Copy exactly the lines from the one containing "You are a GUI" through the last line of the records below, both included, and leave out the pictures.

___ Data to use ___

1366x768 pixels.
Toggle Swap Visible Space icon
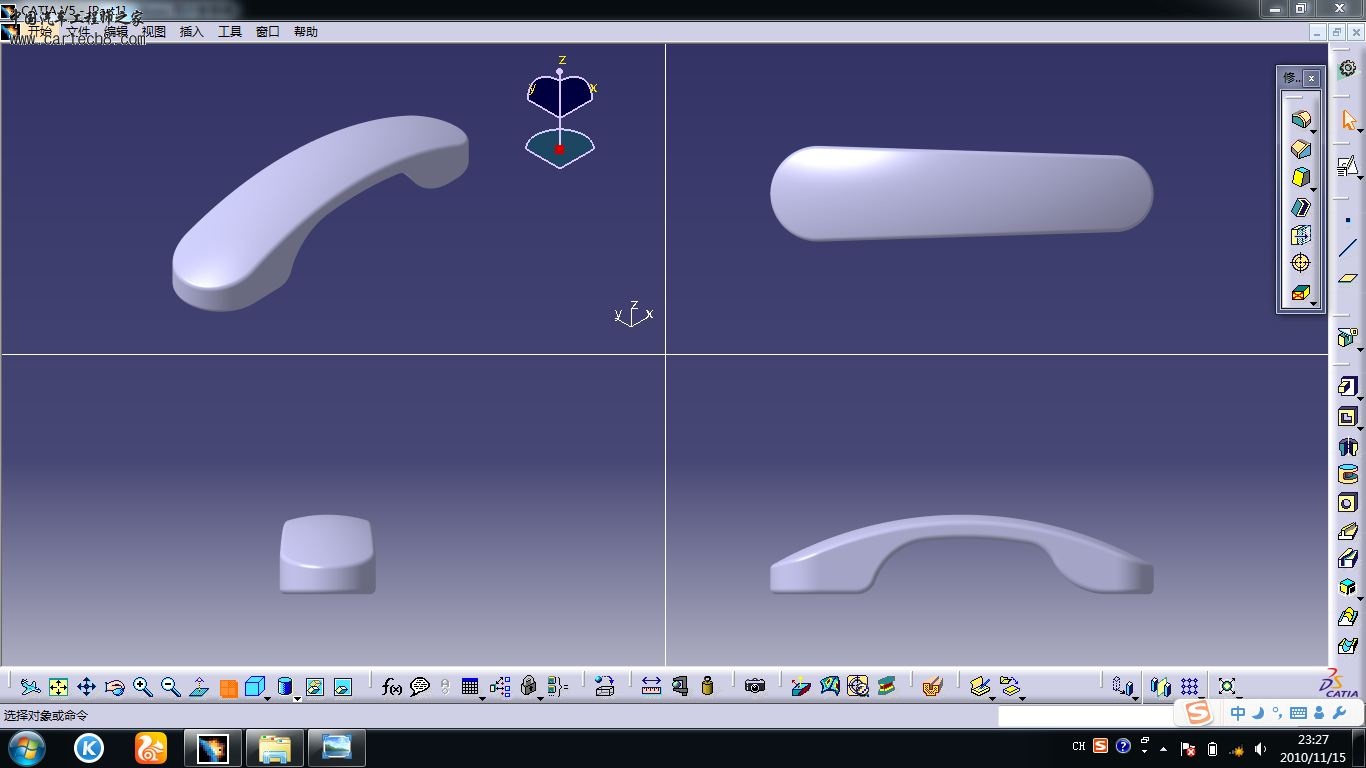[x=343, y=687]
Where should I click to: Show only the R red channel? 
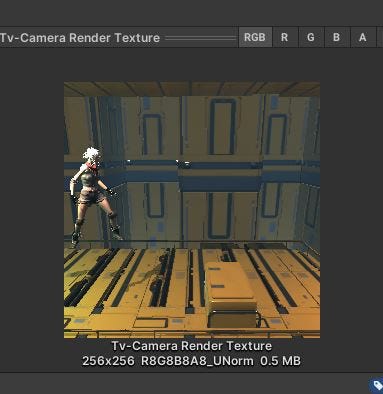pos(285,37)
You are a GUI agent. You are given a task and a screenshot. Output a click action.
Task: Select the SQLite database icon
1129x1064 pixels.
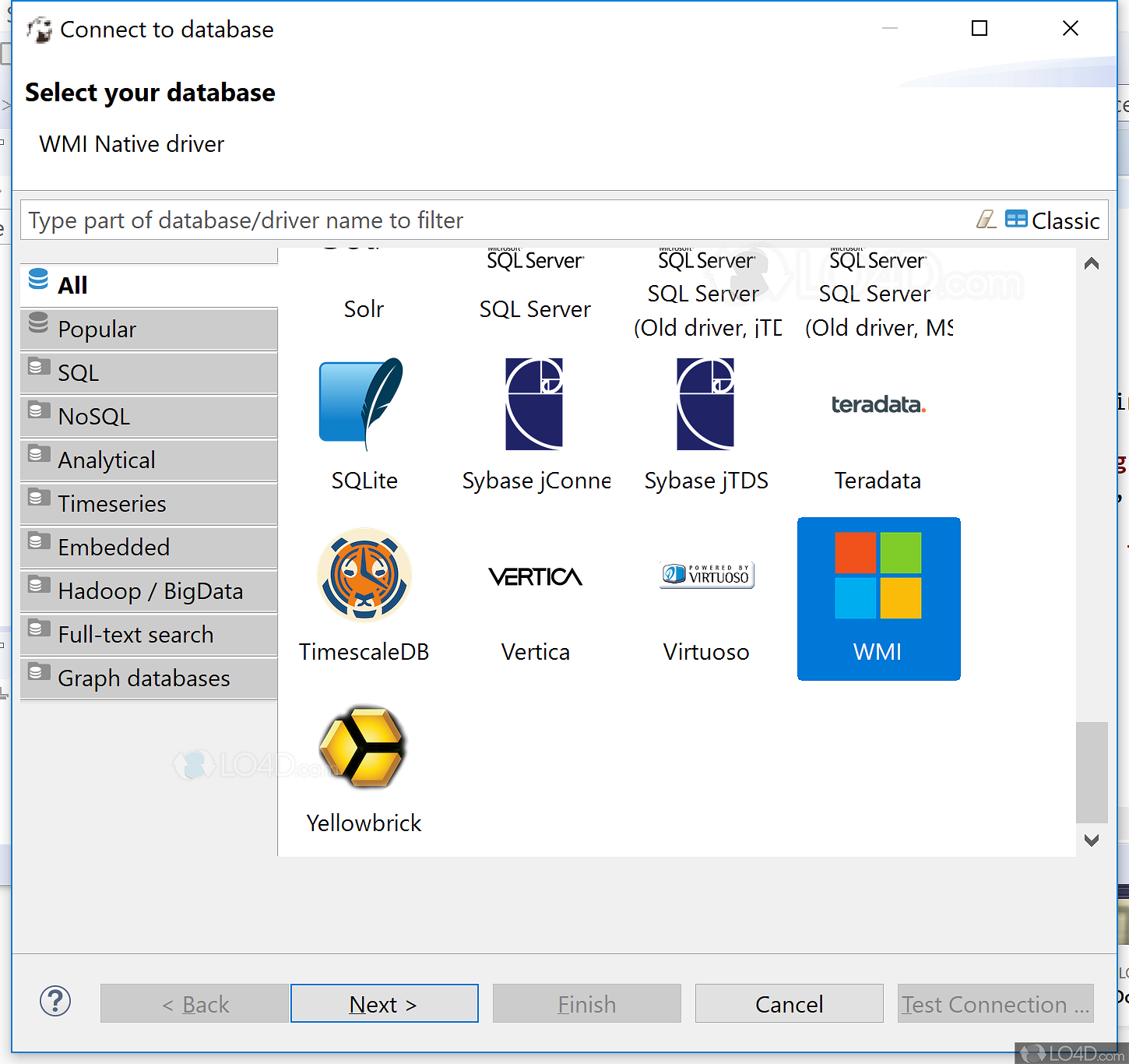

___

_Solved problem_.
You are a GUI agent. You are given a task and a screenshot. Output a click action.
Task: Select the SQLite database icon
1129x1064 pixels.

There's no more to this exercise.